%%

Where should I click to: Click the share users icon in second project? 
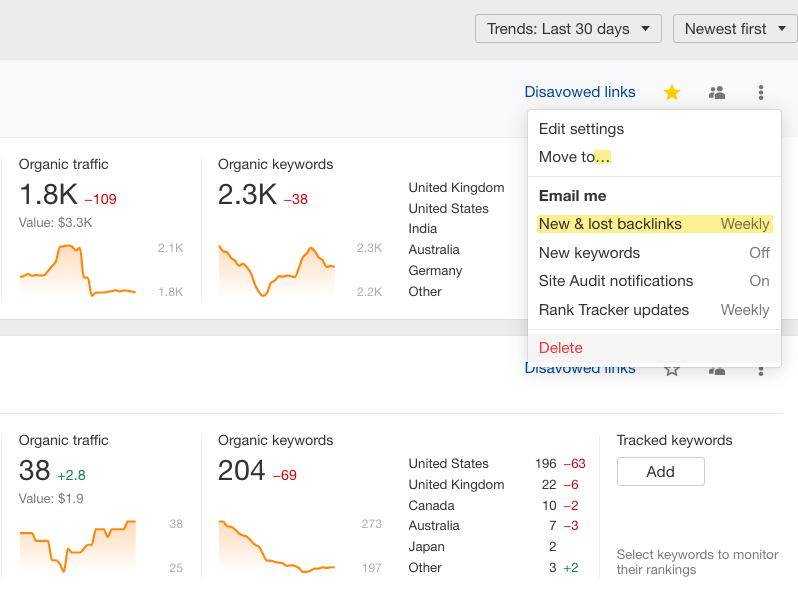(x=717, y=370)
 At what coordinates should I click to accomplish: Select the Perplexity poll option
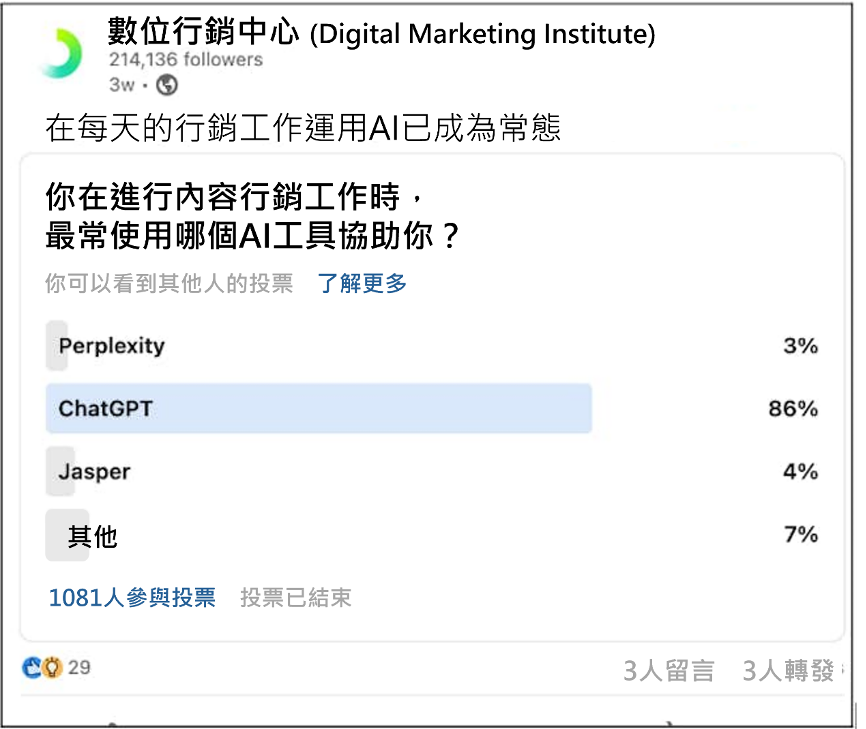tap(111, 346)
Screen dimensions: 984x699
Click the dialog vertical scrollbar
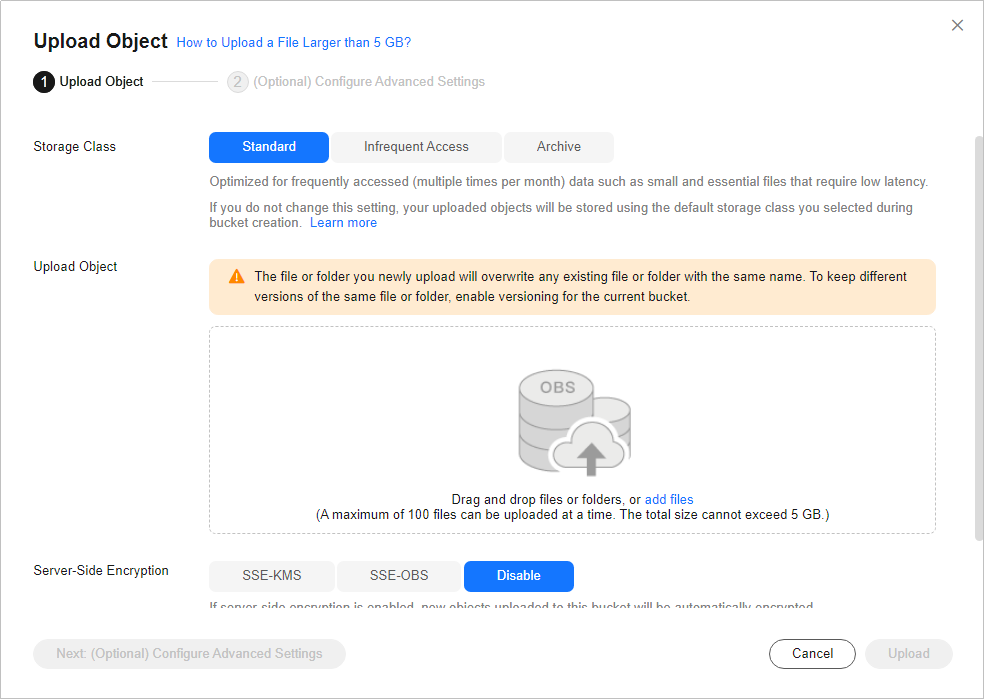tap(978, 338)
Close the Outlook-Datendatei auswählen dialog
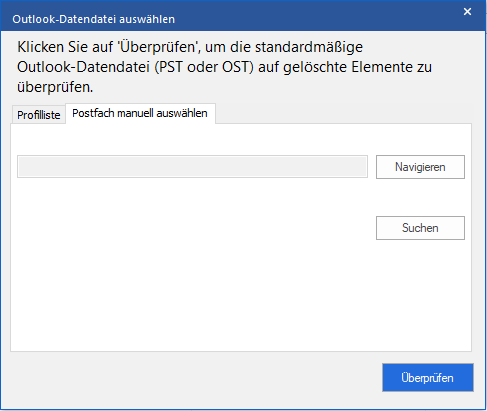The width and height of the screenshot is (487, 411). (467, 12)
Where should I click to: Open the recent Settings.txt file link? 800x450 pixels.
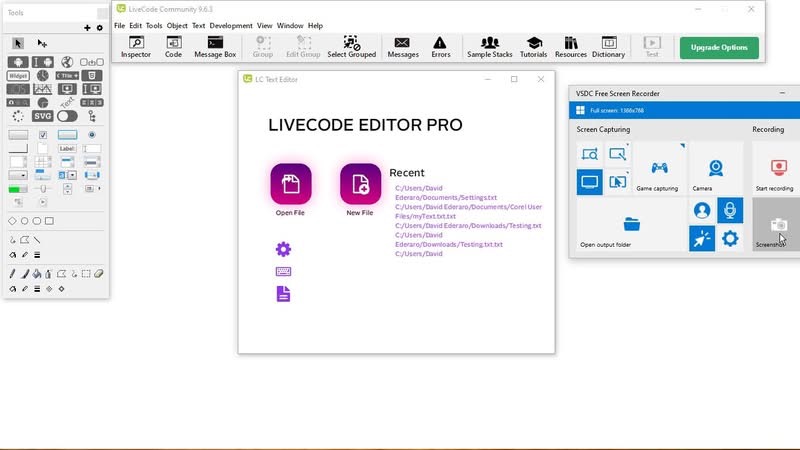point(446,193)
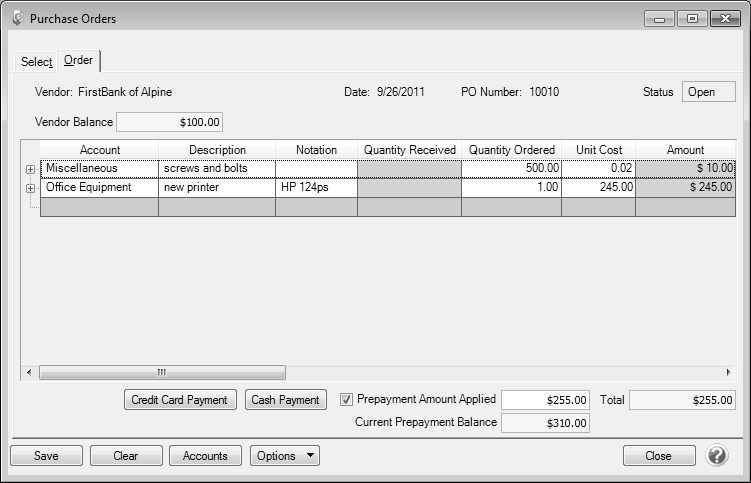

%%

[Your assignment]
The records above need to be copied exactly, though not their pictures.

[Task response]
Where should I click to: Click the share users icon in second project? 
(x=717, y=370)
 At what coordinates should I click to accomplish: Select the Perplexity poll option
tap(111, 346)
Screen dimensions: 984x699
Click the dialog vertical scrollbar
tap(978, 338)
Close the Outlook-Datendatei auswählen dialog
The width and height of the screenshot is (487, 411). (467, 12)
Where should I click to: Open the recent Settings.txt file link? 800x450 pixels.
point(446,193)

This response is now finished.